Many of the mothers who died struggled with addiction, which can make pregnancy challenging. In 2021, the most recent year for which data is available, 80 people in Indiana died within one year after giving birth. The top cause of death, as in previous years, was overdoses.

Abortion Pills as an Alternative

With most abortions now prohibited by law in Indiana, more people may wind up following Corum’s path. She ordered medication from Aid Access, an organization started by a Dutch doctor that mails abortion medication to people who don’t have access to abortion care. Even in states where abortion remains legal, some women may opt for mail delivery because of the convenience, discretion, and affordable price.
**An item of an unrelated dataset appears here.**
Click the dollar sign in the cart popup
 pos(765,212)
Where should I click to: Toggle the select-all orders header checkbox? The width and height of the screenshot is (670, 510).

The medications, mifepristone and misoprostol, are safe and effective for people in their first trimester, according to the Food and Drug Administration. However, patients should have a doctor they can go to if they experience any complications, Gibron said.

For Corum, the ordeal was straightforward. A pharmacy in India sent a pill packet to her house with instructions. She took a few days off of work. Soon after taking the pills, she had a period and her pregnancy was done.

Like many others in her situation, she was scared to talk about handling an unwanted pregnancy for fear of losing friendships or facing criticism.

“You always hear of these hypotheticals of why people might need abortions, but there are so many more reasons,” Corum said. “And it’s not just because people carelessly have sex when they’re in high school. It could be people who are in marriages that already have families established or heaven forbid somebody can’t afford to have a family.”

Conclusion

The abortion ban in Indiana has had a profound and chilling effect on providers and pregnancy care. Abortion access remains a contentious and deeply personal issue. As legal battles continue and the landscape of reproductive rights shifts, the stories of individuals like Sarah Corum and Blythe Potter highlight the complexities and real-life impact of these laws on women’s health and choices.